Task statement:
Reproduce the entries below word for word, starting at the line that contains "The width and height of the screenshot is (1456, 819). Identify" and ending with the last of the entries, both ends included.
** begin Materials provided **
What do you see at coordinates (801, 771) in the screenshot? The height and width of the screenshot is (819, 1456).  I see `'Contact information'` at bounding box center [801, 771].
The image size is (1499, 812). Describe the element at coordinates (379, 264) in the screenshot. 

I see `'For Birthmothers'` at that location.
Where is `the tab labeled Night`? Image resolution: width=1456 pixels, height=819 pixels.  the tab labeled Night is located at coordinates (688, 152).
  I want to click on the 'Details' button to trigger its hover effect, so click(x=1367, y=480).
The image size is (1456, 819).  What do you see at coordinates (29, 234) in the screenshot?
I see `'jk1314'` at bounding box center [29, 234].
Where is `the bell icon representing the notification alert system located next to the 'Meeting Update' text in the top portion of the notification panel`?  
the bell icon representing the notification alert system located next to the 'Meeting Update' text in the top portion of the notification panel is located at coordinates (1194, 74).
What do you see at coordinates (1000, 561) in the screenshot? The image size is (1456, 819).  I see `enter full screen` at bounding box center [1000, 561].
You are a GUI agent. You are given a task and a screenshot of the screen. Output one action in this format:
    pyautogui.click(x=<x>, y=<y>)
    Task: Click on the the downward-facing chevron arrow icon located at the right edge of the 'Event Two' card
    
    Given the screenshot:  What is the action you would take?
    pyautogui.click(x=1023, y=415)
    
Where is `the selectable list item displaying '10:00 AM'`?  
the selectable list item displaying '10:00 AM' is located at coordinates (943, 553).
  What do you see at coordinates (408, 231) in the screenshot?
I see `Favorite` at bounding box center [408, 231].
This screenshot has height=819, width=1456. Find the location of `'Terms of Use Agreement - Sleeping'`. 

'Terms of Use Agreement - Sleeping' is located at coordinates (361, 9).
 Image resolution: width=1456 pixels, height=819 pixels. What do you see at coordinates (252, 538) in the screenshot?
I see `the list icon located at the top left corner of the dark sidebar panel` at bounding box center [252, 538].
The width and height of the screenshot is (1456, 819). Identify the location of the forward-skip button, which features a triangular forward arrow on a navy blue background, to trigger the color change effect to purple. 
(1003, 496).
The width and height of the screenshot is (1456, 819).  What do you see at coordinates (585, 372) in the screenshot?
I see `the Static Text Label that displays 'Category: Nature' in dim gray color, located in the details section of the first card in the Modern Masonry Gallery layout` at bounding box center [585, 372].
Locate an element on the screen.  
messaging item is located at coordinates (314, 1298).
** end Materials provided **
Response to the task:
The width and height of the screenshot is (1456, 819). Identify the location of the forward-skip button, which features a triangular forward arrow on a navy blue background, to trigger the color change effect to purple. 
(1003, 496).
The width and height of the screenshot is (1456, 819).  What do you see at coordinates (585, 372) in the screenshot?
I see `the Static Text Label that displays 'Category: Nature' in dim gray color, located in the details section of the first card in the Modern Masonry Gallery layout` at bounding box center [585, 372].
Locate an element on the screen.  
messaging item is located at coordinates (314, 1298).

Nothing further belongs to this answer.